▸ EXCERPT TO READ
I’d like to go back to the famous acrimonious polemic in 1914 between Muthesius—who was previously a spy for the German government while working in England at the turn of the century—and Van de Velde. Far from giving the standard romantic analysis of Nikolaus Pevsner (i.e. that Muthesius was good at the beginning and struggled to gain importance as World War I started), I’d say that the co-founder of the Deutscher Werkbund was more an idealist than Van de Velde. Individuality vs. Typology? Pros vs. Cons? Authorship vs. Standardization? I don’t think so! In terms of the economic shift, the latter was more pragmatic— which explains why Gropius, Taut, and many others followed Van de Velde and his ambiguous contradictions— but it is the former who obviously became more historically significant. Besides, the most important part of the debate resides, according to Frederic Schwartz, in the emergence of the notion of the copyright and of the artist, architect, or designer as the legal equivalent of the industrial: “Muthesius invokes a central point of copyright law: the right of the author to have his name appear on or next to his work (or, conversely, to withhold it), even when the work is executed and sold by another party. This was the true polemical gesture of the Dresden exhibition and the source of the controversy which led to the founding of the Werkbund: the central symbol of copyright...”

Such fascination today seems to flirt with commercial business. Is there no exit? No, the future is gone, as Ballard claims,  as well as the technological potential embodied by it. I don’t think there is any legitimate space left for refuge.

Yes or no, the future is gone and will never be. Climatologists are the first ones to admit that they will never be able to make truly accurate predictions, even if they someday own computers as fast as the demon of Laplace.  Actually, they prepare themselves for the uncertainty of climatic changes by imagining families of scenarios. These scenarios deal not only with hierarchies, but, more interestingly, with heterarchies of information.

As we said, endlessnessless is a tool for narration and uniqueness, not for industrialization or repetition. It includes and produces scenarios of singularity, of anomaly. Endlessnessless redefines the “aura” of things. In a way, this narrative machine, extracted screw by screw from mass industrialization, would develop stories and principles of reality, application scripts, constructive behaviors, impermanencies, and uncertainties. This kind of post-bachelor machine—the union of the T1000 and Picabia’s Ghost —introduces a degree of ephemeral subjectivity into the tangible products of physical transformation. This is one type of ambiguity, but not the main one: in the middle of the enormous potential of prototyping applications, we are, paradoxically, fully and knowingly infiltrated by melancholy, confronted by the difficulty of giving value to “uniqueness.” It’s the lost sensation, spleen, described by Baudelaire,  in perfect symmetry; as kids of Tron  (computer nerds swallowed by software), we are able to create, with our technology, a prototype, rare and unique, but the genetic reason for this prototype has been digested by a Miyazaki  monster and lost in the system of mass desire. It’s very strange that at a time when we could be using computational design in new, provocative, non-standard ways, the intrinsic value of this approach and its production drift and shift somewhere, away from us, into a magnetic black hole.

There seems to be some romanticizing going on here, against the rationalism of the Enlightenment Century and the positive aspects of the Encyclopedia. But architecture has always been thought of in this positivist way, as a vector of progressive projection. Are you, on the contrary, regressive? Are you pathologically alienated by your Faustian deal?

▸ GIVEN INFORMATION

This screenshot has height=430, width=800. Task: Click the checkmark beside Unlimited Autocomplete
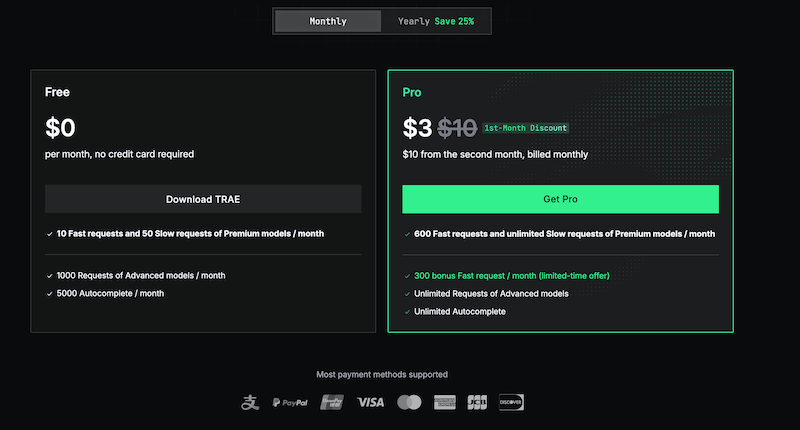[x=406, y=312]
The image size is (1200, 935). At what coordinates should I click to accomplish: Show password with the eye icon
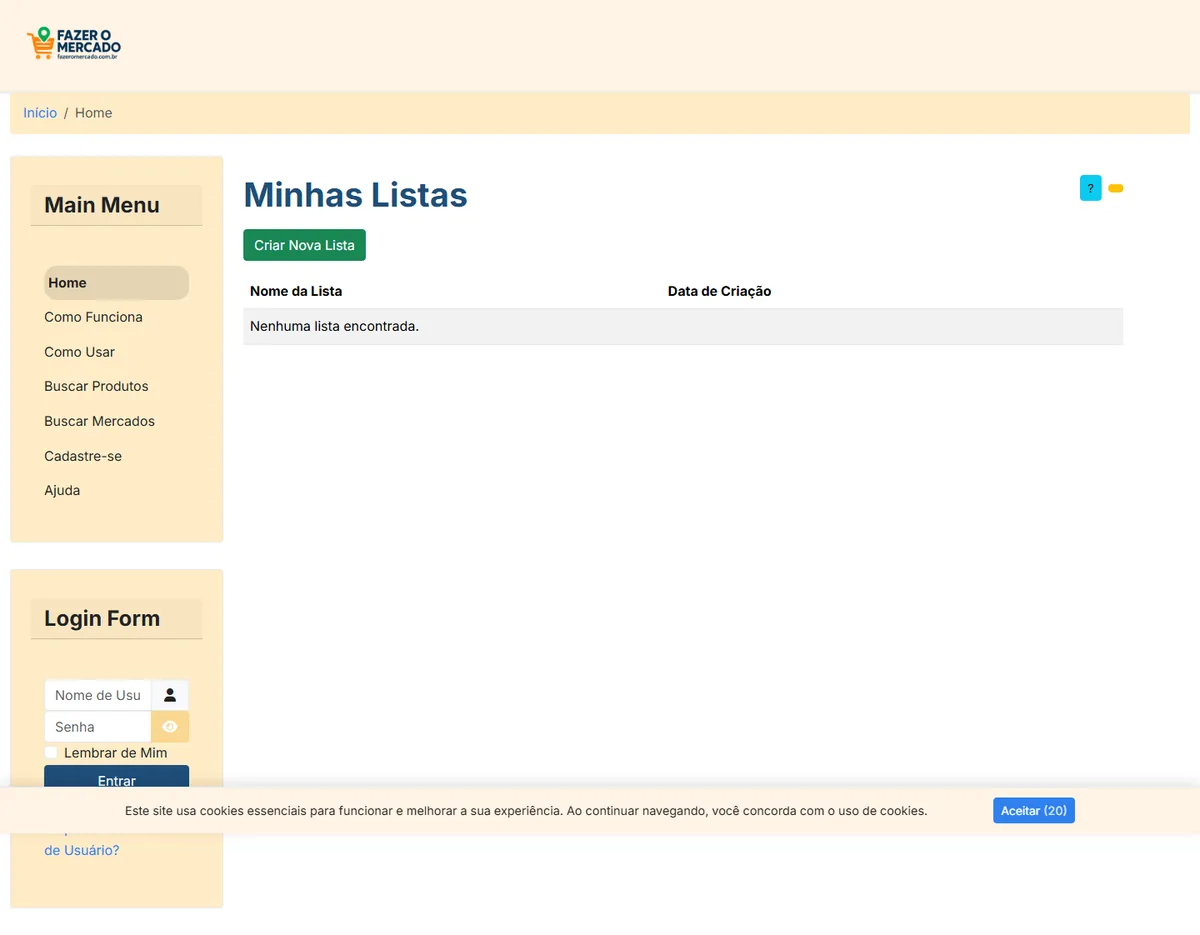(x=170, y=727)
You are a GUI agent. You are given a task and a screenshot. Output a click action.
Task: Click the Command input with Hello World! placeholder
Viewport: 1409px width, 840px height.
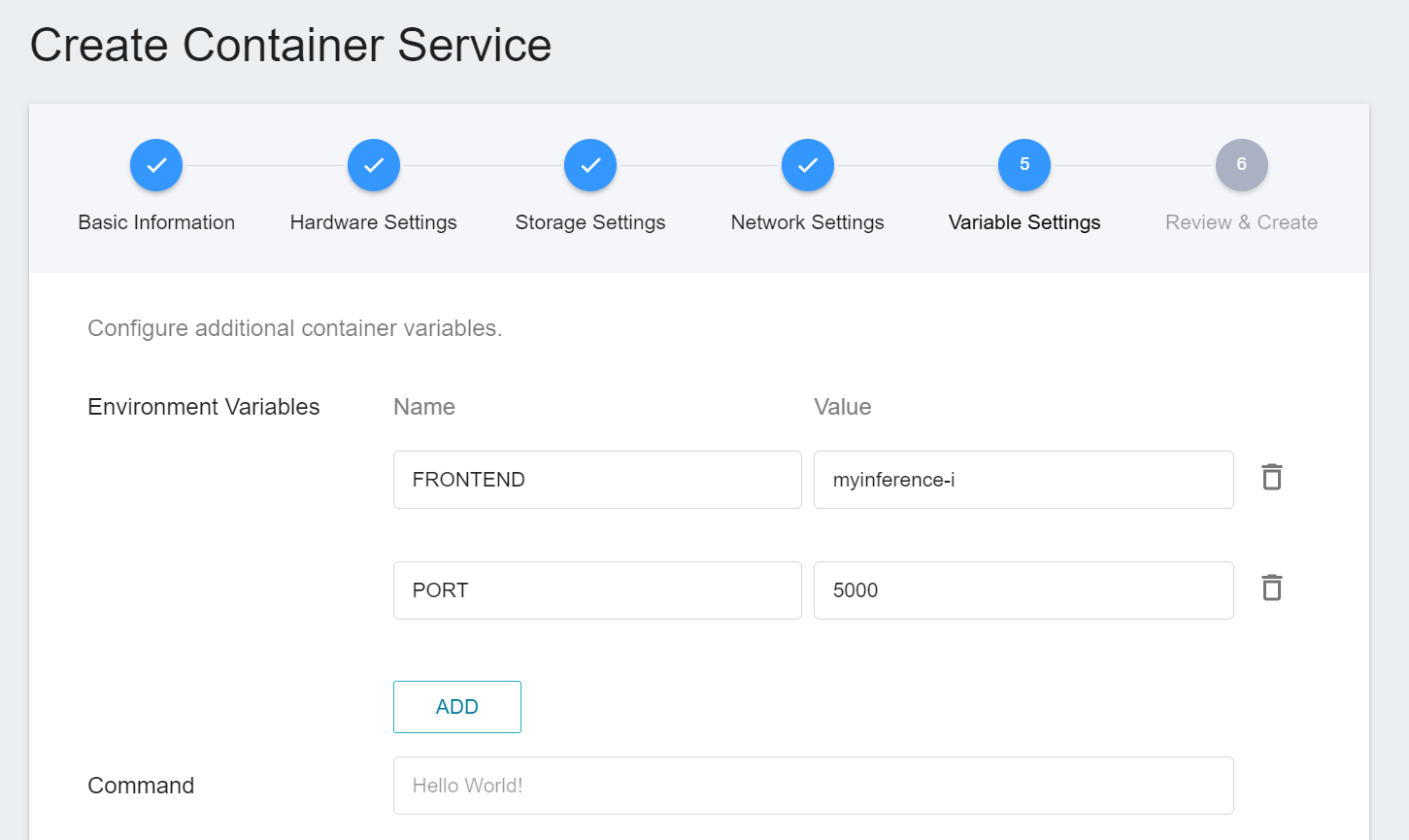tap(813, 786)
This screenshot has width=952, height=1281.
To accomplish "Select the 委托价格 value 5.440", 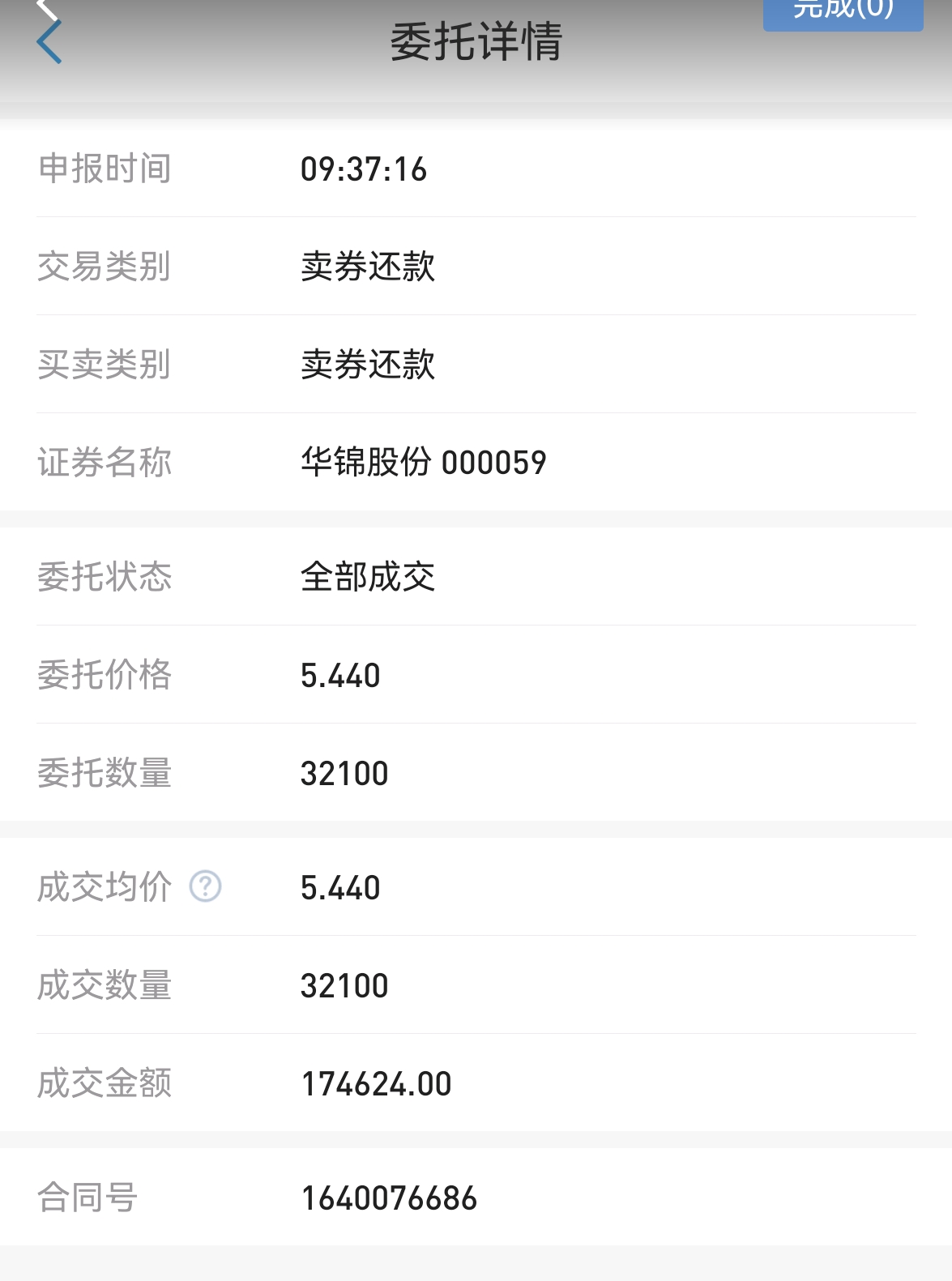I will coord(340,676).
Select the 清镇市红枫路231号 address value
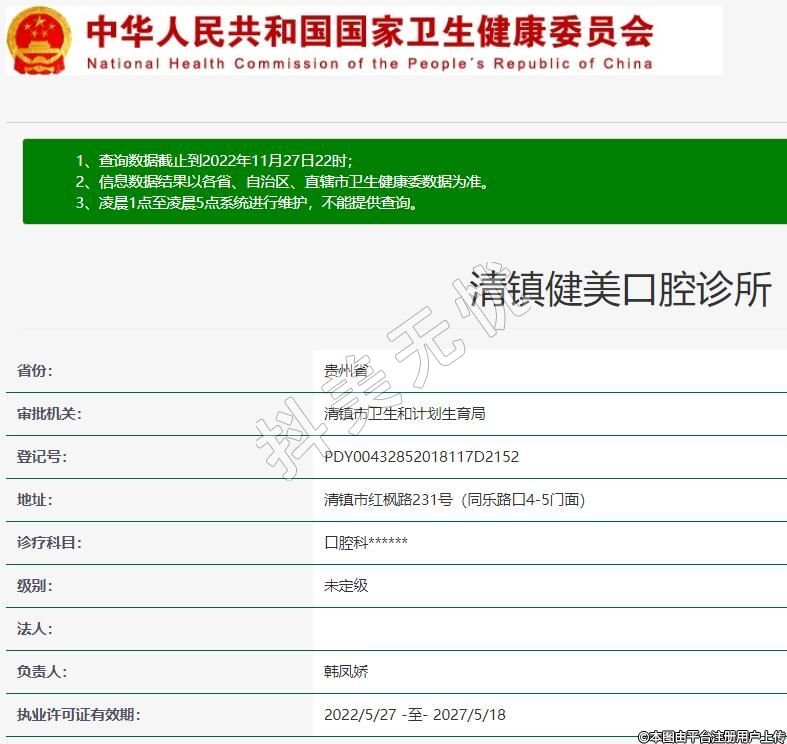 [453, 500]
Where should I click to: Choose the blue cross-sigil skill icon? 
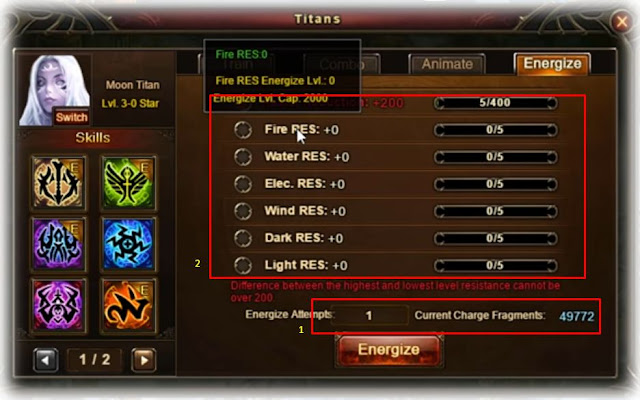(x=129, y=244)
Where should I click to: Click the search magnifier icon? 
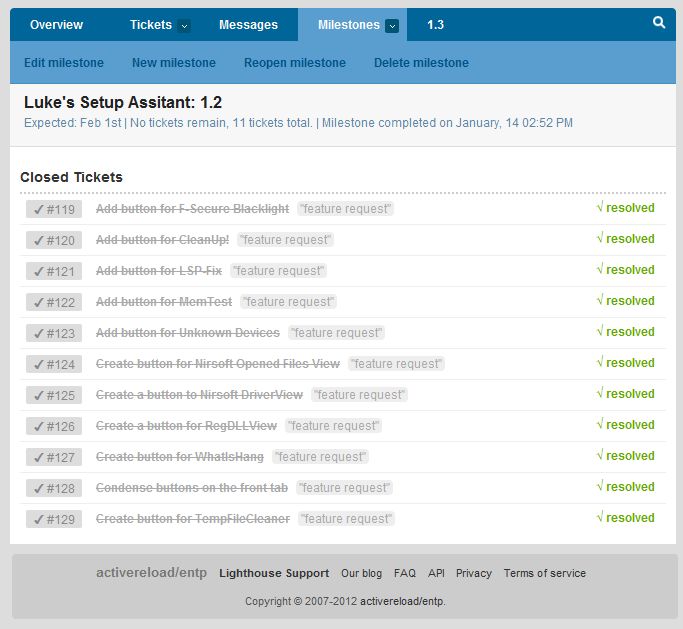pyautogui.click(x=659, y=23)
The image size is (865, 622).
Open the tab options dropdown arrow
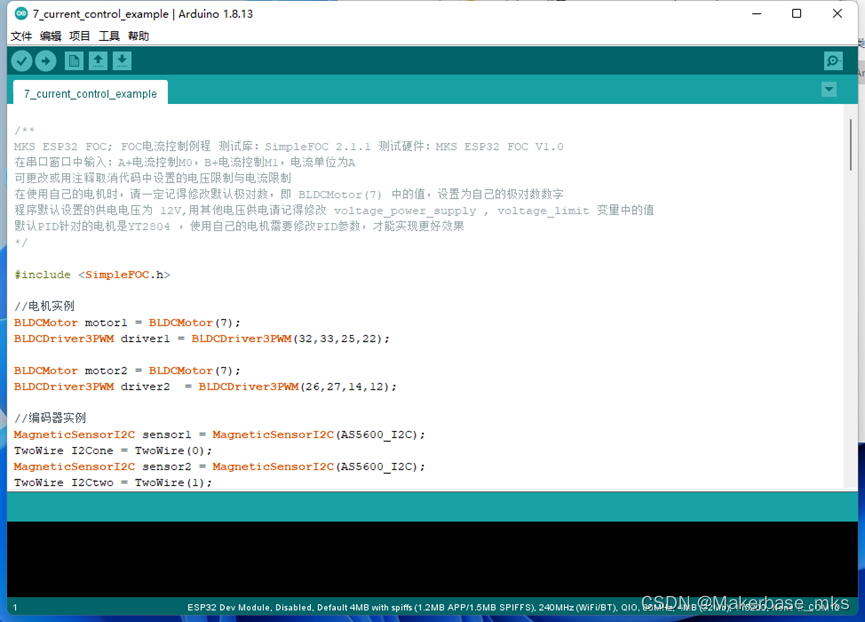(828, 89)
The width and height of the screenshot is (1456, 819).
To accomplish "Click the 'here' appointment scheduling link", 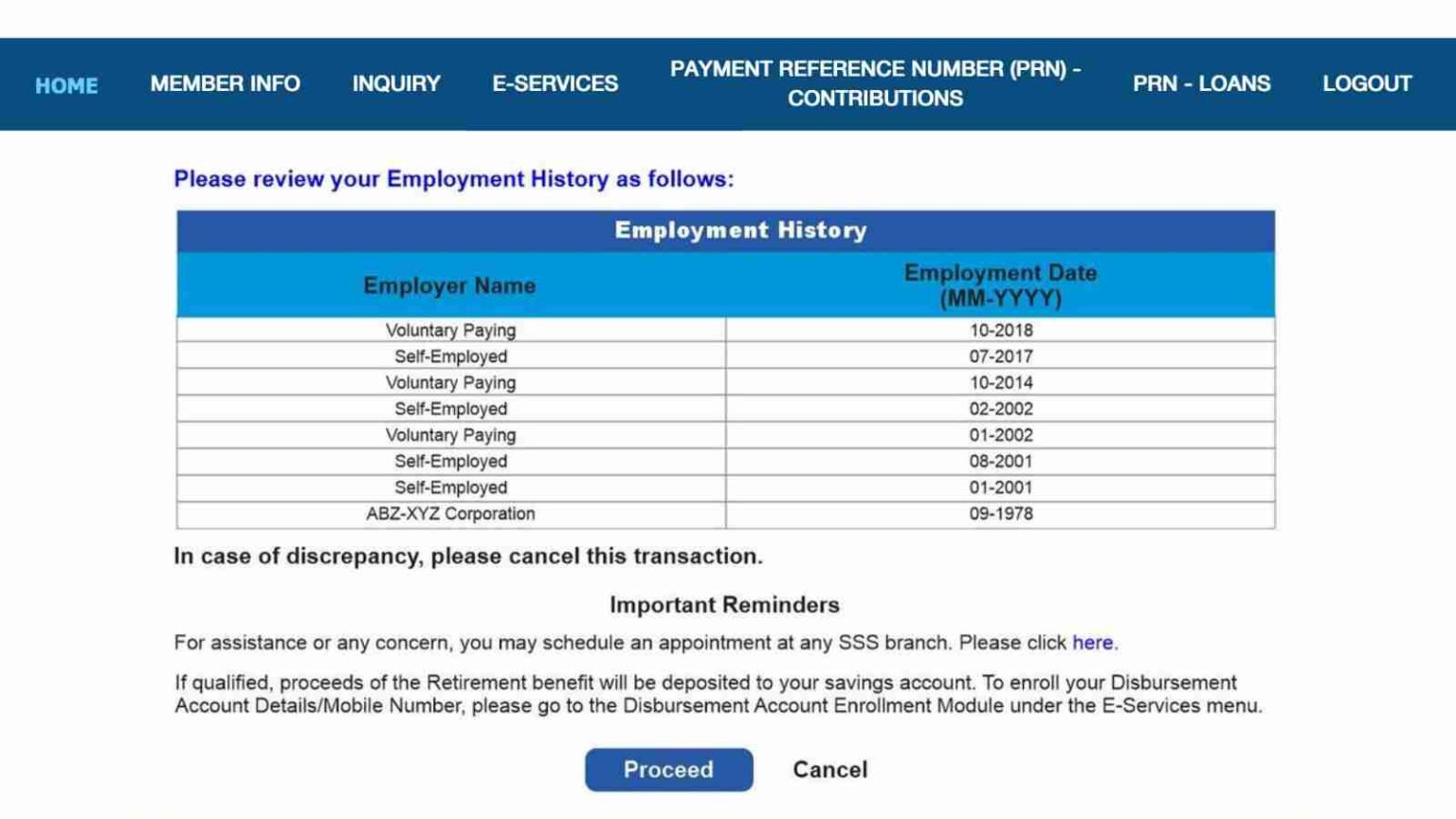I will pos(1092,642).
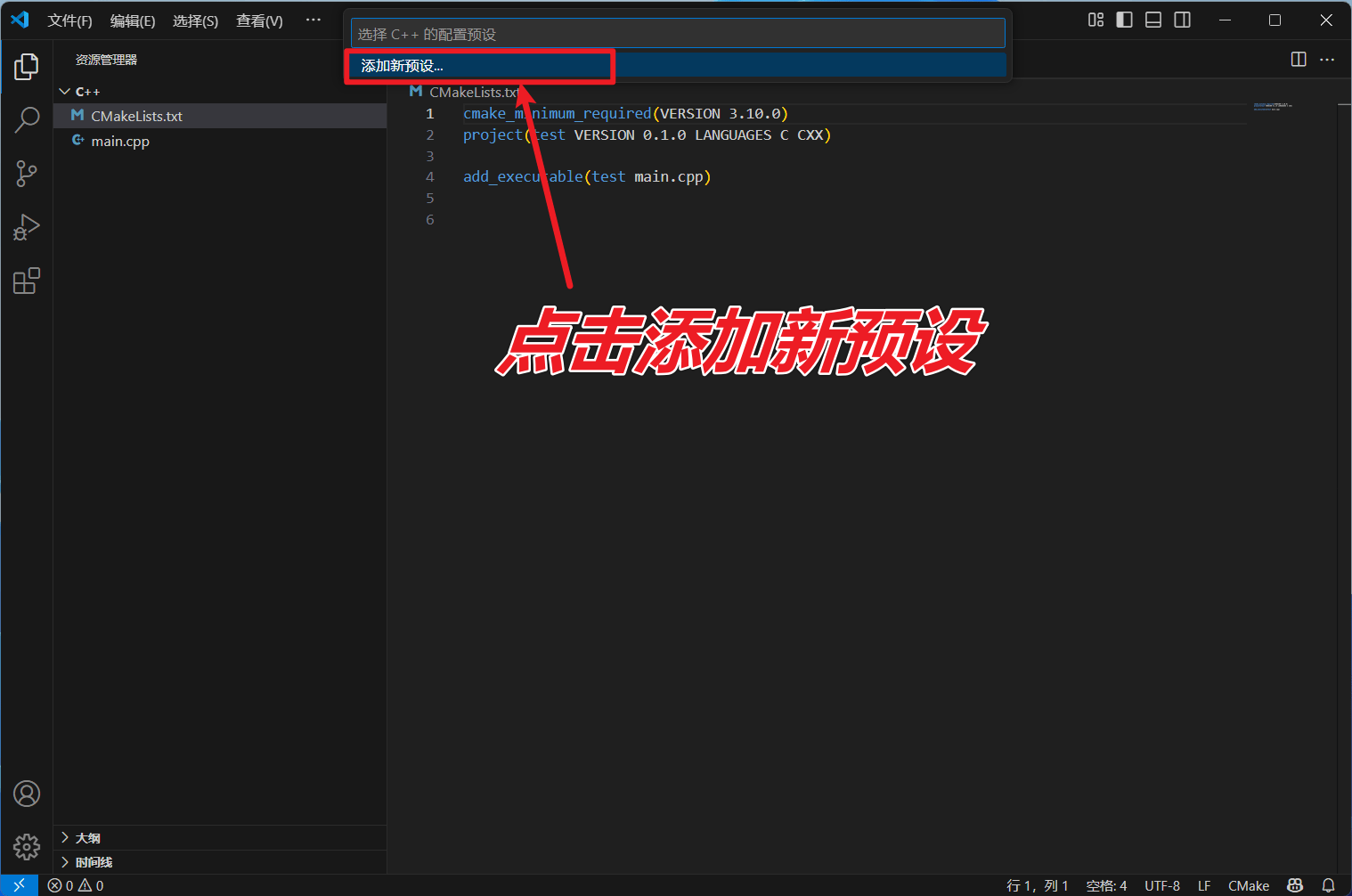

▸ PROMPT
Update the excerpt on design and the lost future: write out the stretch from "Such fascination today" through "left for refuge." again with "refuge" changed to "shelter".

▸ EXERCISE SOLUTION
Such fascination today seems to flirt with commercial business. Is there no exit? No, the future is gone, as Ballard claims,  as well as the technological potential embodied by it. I don’t think there is any legitimate space left for shelter.